The DHW temp is set to 50C.  With a 300 litre tank we do not run out of hot water. Tank size was a specific requirement and not the normal match for the heat pump size. I knew from experience that a 200 litre tank was too small. As has been suggested, reduce the temperature the DHW is being heated to, 1 C at a time. You should also (if you have not already) select the Eco DHW function - this heats the DHW more slowly but improves your CoP by around 10%.

 

On heating, our system is set to auto weather compensation. I have had to do nothing more that. We run our house (155sq m floor / UFH) as a single zone (albeit we do have thermostats in the bedrooms should we wish to isolate them) using the master controller / thermostat as the control mechanism - i.e. temperature set at the master controller. I strongly suspect from what you have described is that there is insufficient volume of water in the heating circuit when you have differentials set in the house, and consequently the heat pump is short cycling and never getting to its most efficient.  The easy way to test this theory is to open everything up, set the heating to 21, and see what happens. If as I suspect, you see a big improvement in your CoP, you then have a choice. Operate as a single zone, or install a buffer to provide additional system volume so you can operate multiple temperature zones.

 

A quick example - a friend of mine has the same heat pump and control, yet his heating CoP was only a little over 1.  He has a small area of UFH and the rest large radiators. He had all the radiators throttled back and consequently the heat pump was constantly trying to maintain the set temp through a limited area (and volume) of UFH.  By simply opening up the radiators to full, we doubled the CoP to over 2. Not great but vastly improved. In his case it will get better again as he has another 40 sq m of UFH to add to the system in his final phase of renovations.   The point of the example really is to stress the need for the system volume to meet or exceed the minimum requirements of the heat pump. If you go below that, you will get significant short cycling and poor performance.

Link to comment
Share on other sites

35 minutes ago, TimToos said:

You have got me worried now about the tank size.  I did want a 250L cylinder when the installer came round and he said it would be a waste of energy as that volume of hot water would not be required.  Now I am thinking that once the kids grow up will the 250L be too small?

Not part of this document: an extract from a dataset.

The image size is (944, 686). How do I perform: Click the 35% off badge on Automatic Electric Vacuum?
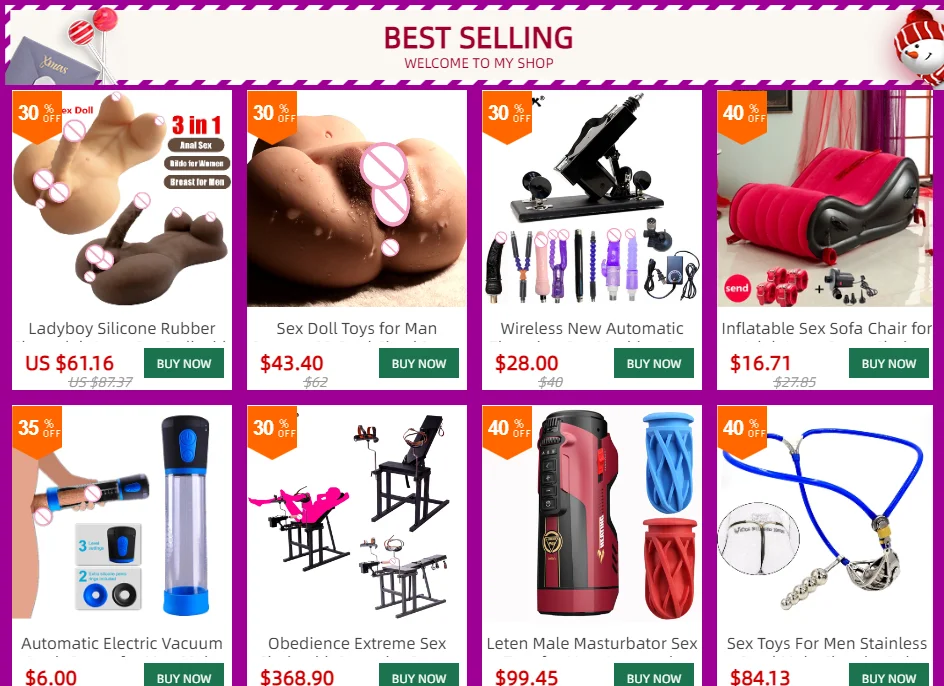pos(37,431)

250 has about 190 litres usable and depending on the time of year that will blend out to around 25 mins of shower time in total without recharge. That’s not that much hot water with teenagers and a low recovery heat source such as ASHP.

 

Who designed the rest of it, and who did all the calculations for heat loss etc..?

 

 

Link to comment
Share on other sites

2 hours ago, PeterW said:

want to tell the Nordic countries that have been doing it for 30 years that ..?? 

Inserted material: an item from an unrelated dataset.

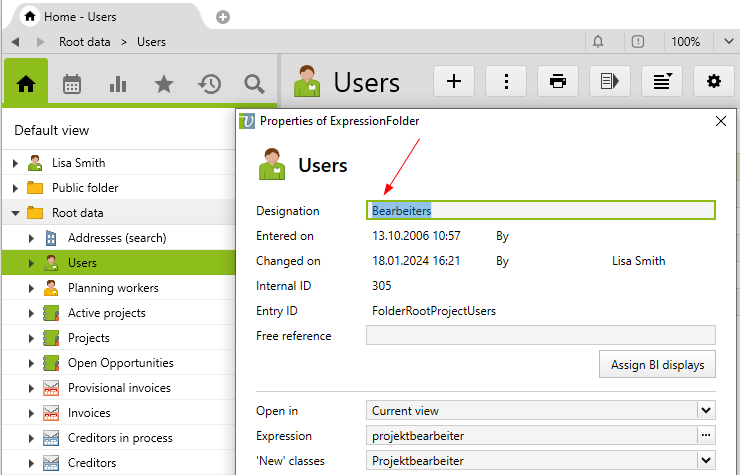
Task: Click the search magnifier icon
Action: click(254, 84)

Different starting conditions, different climate (wetter!), different public and installer mentality.  Perhaps I should have said 'Its clear that the underlying technology is mature, but its deployment in and adaption to a domestic situation in the UK is still relatively immature.

  • Like 1
Link to comment
Share on other sites

29 minutes ago, PeterW said:


250 has about 190 litres usable and depending on the time of year that will blend out to around 25 mins of shower time in total without recharge. That’s not that much hot water with teenagers and a low recovery heat source such as ASHP.

 

Who designed the rest of it, and who did all the calculations for heat loss etc..?

29 minutes ago, PeterW said:

 

Hi, we used a company in Harrogate.  They did the system design and sized everything accordingly.  I did question the how water tank saying I wanted a 300L (I like overkill) and he said that would be a waste of money, both for the tank and to run the system.

 

He sized up the radiators for upstairs and the ones in the bathroom are too small, we now need to install a second one in the large bathroom.

 

The more I live with this system the more I feel very cheated.  We paid him on the dot and as far as I can tell hes walked away from our issues.  I have emailed lots, even to talk about investing in solar PV, and still he has never got back.  I think theres a lesson here...

 

I wish there was some comeback as Im so annoyed.

Edited by TimToos
Link to comment
Share on other sites

Create an account or sign in to comment

You need to be a member in order to leave a comment

Create an account

Sign up for a new account in our community. It's easy!

Register a new account

Sign in

Already have an account? Sign in here.

Sign In Now
×
×
  • Create New...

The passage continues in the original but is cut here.